### [Excerpt]

════

Chlebowski: The Women's Health Initiative Memory Study which was a substudy of women 65 or older found, after four years of HT, all types of dementia doubled in women. Some of these findings could be related to the increase in stroke that was seen in this group.
Rosenberg: Why do doctors still promote HT despite its cancer, heart disease, stroke and blood clot risks? Are they influenced by drug companies?
Chlebowski: Certainly the estrogen drug used in the trials, Premarin, and the estrogen plus progestin drug Prempro are best selling products of Pfizer, previously Wyeth. These companies are also big supporters of the gynecology community. It is reasonable for companies to support groups who use their products so it becomes a chicken and the egg question. The gynecology community tends to focus more on heart problems than the data about breast or lung cancer that is increasingly emerging from WHI.
Rosenberg: Why is WHI billed as a landmark study? Haven't a lot of studies looked at these issues like the PEPI, HERS, the Million Women Study and the Nurses' Health studies?

════

Screenshot grounding data:
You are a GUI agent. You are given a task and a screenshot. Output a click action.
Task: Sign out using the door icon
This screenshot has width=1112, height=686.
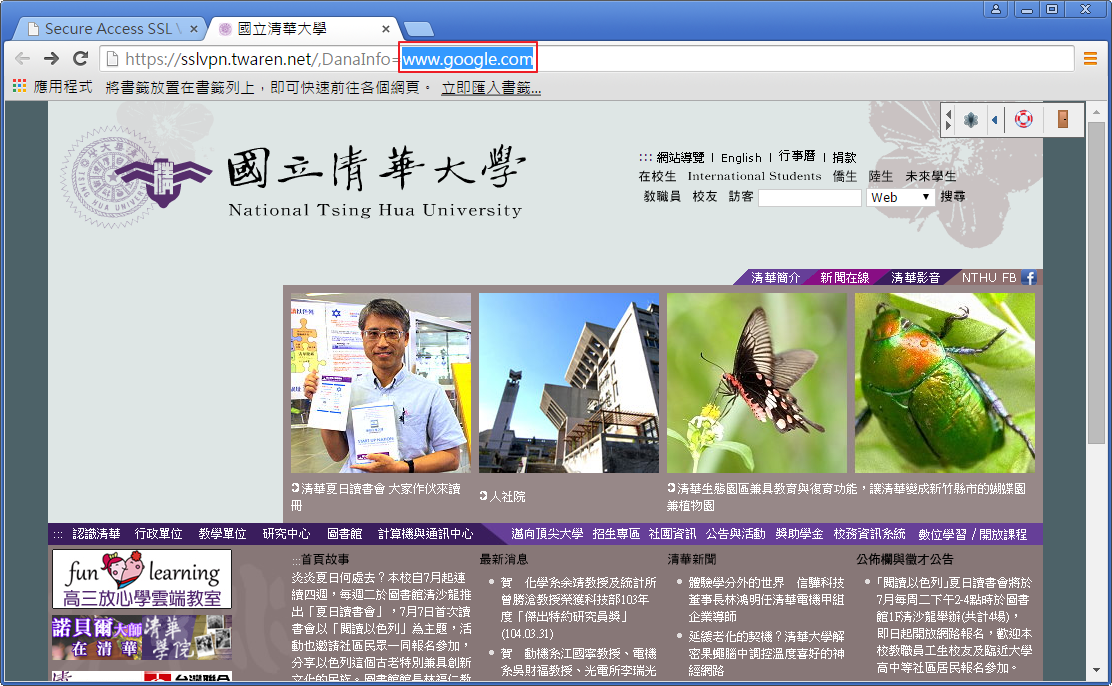click(1062, 120)
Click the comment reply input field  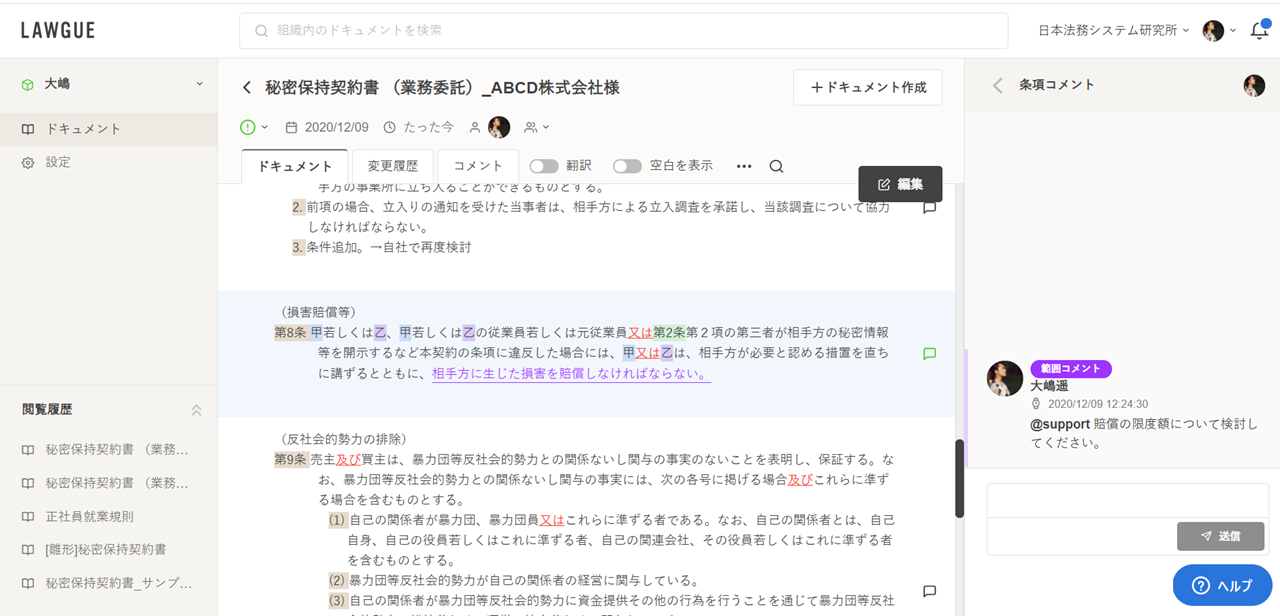point(1122,501)
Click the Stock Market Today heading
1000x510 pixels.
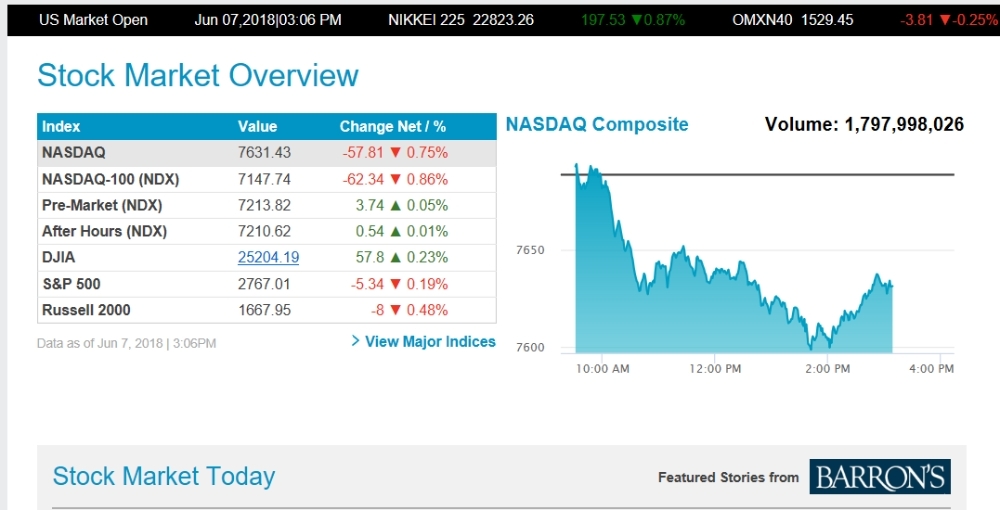tap(163, 476)
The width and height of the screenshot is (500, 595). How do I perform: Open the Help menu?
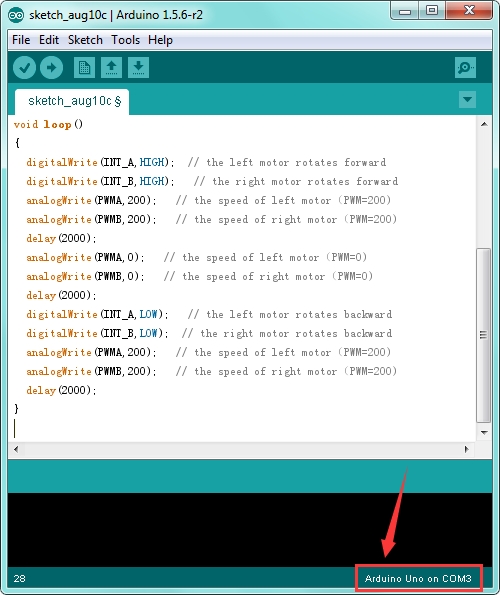point(160,40)
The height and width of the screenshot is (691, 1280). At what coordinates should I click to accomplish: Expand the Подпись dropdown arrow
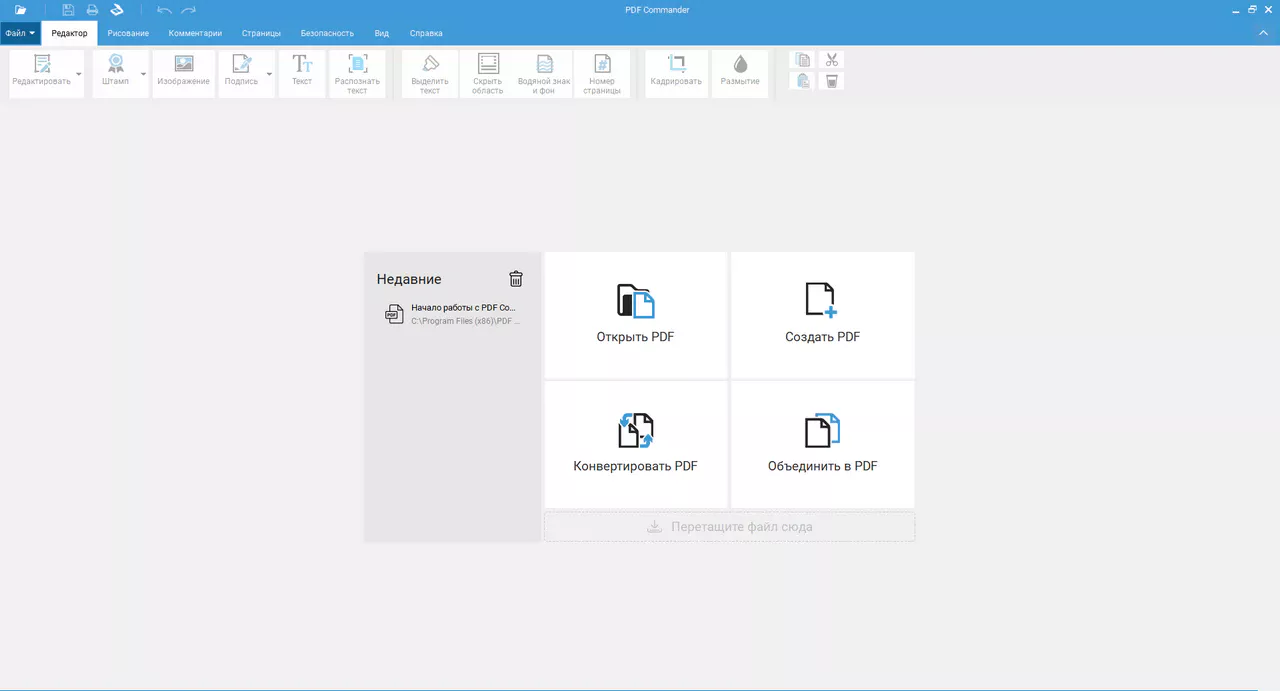(269, 74)
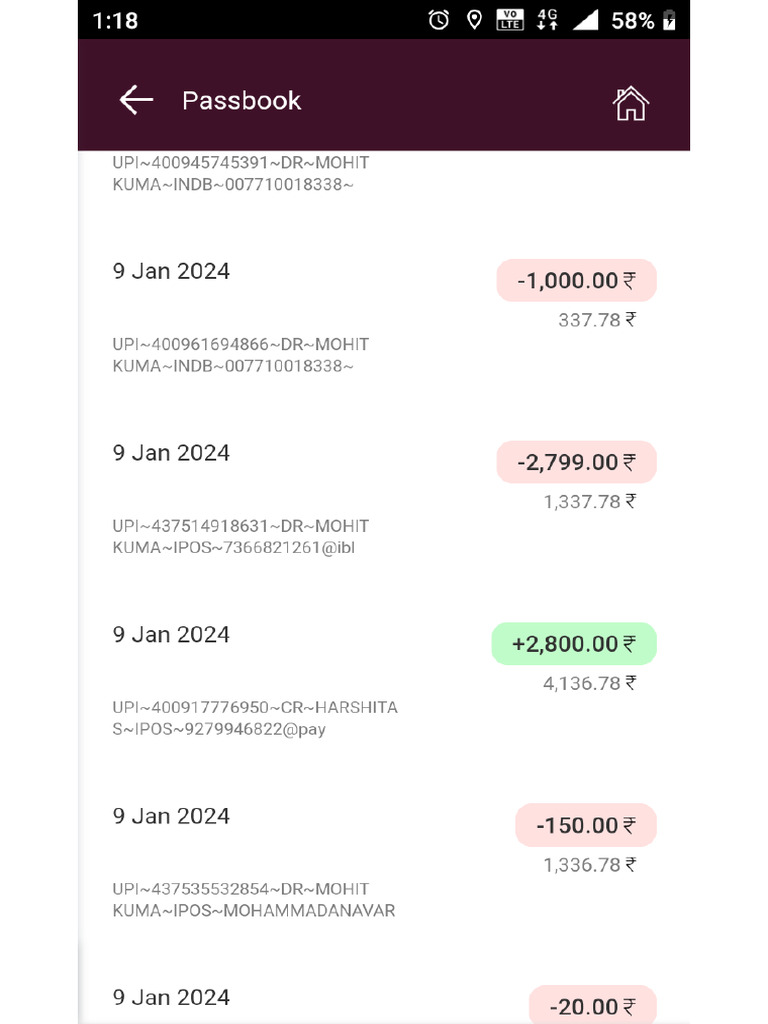Go to home via house icon
The image size is (768, 1024).
630,102
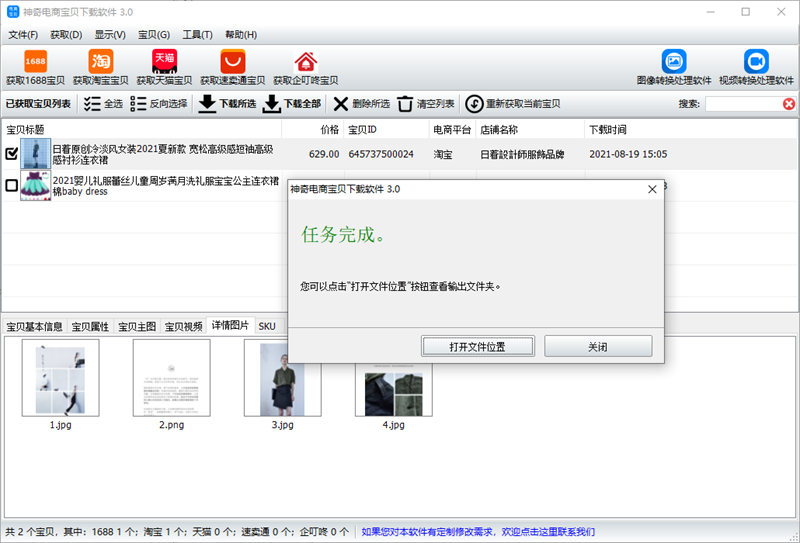Switch to the 宝贝主图 tab

pyautogui.click(x=137, y=327)
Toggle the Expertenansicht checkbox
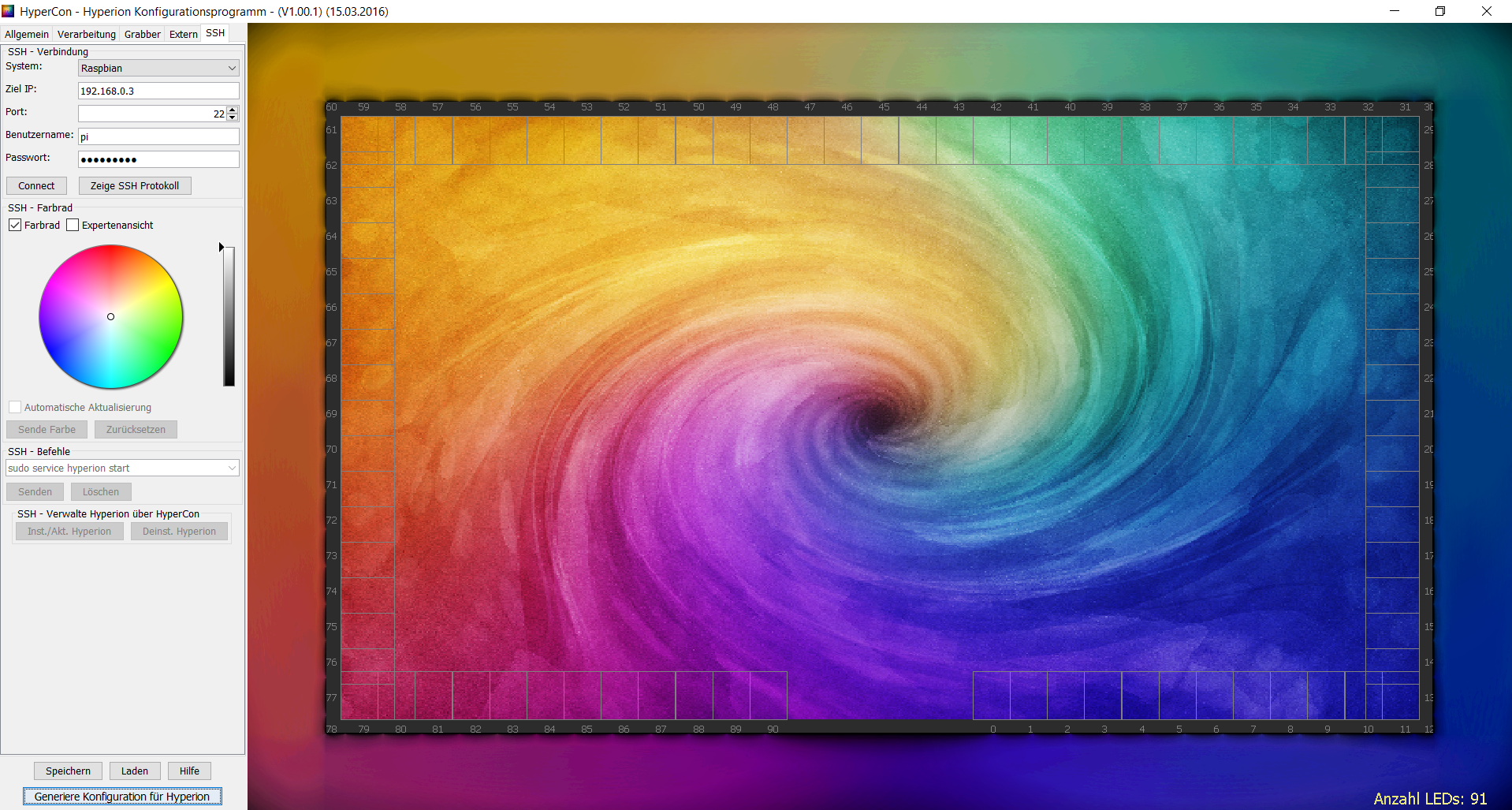1512x810 pixels. [x=73, y=226]
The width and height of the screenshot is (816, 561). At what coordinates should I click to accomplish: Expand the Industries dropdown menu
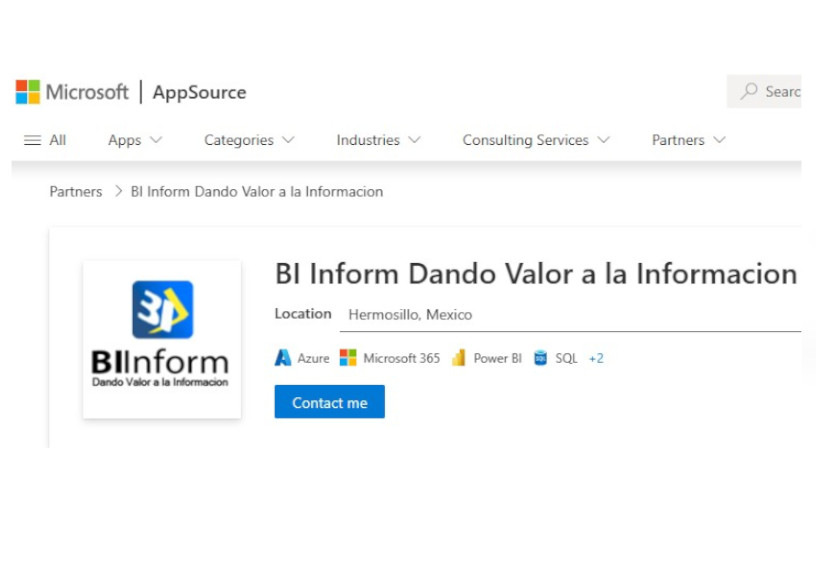pyautogui.click(x=378, y=140)
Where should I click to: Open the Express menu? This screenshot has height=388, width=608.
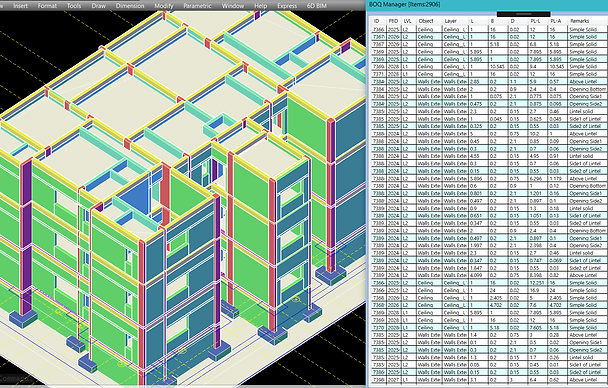coord(287,6)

════

### [What the task requires]
In the interview excerpt on hormone therapy above, quote the passage that starts with "Chlebowski: The Women's" and goes on through "by drug companies?".

### [Output]
Chlebowski: The Women's Health Initiative Memory Study which was a substudy of women 65 or older found, after four years of HT, all types of dementia doubled in women. Some of these findings could be related to the increase in stroke that was seen in this group.
Rosenberg: Why do doctors still promote HT despite its cancer, heart disease, stroke and blood clot risks? Are they influenced by drug companies?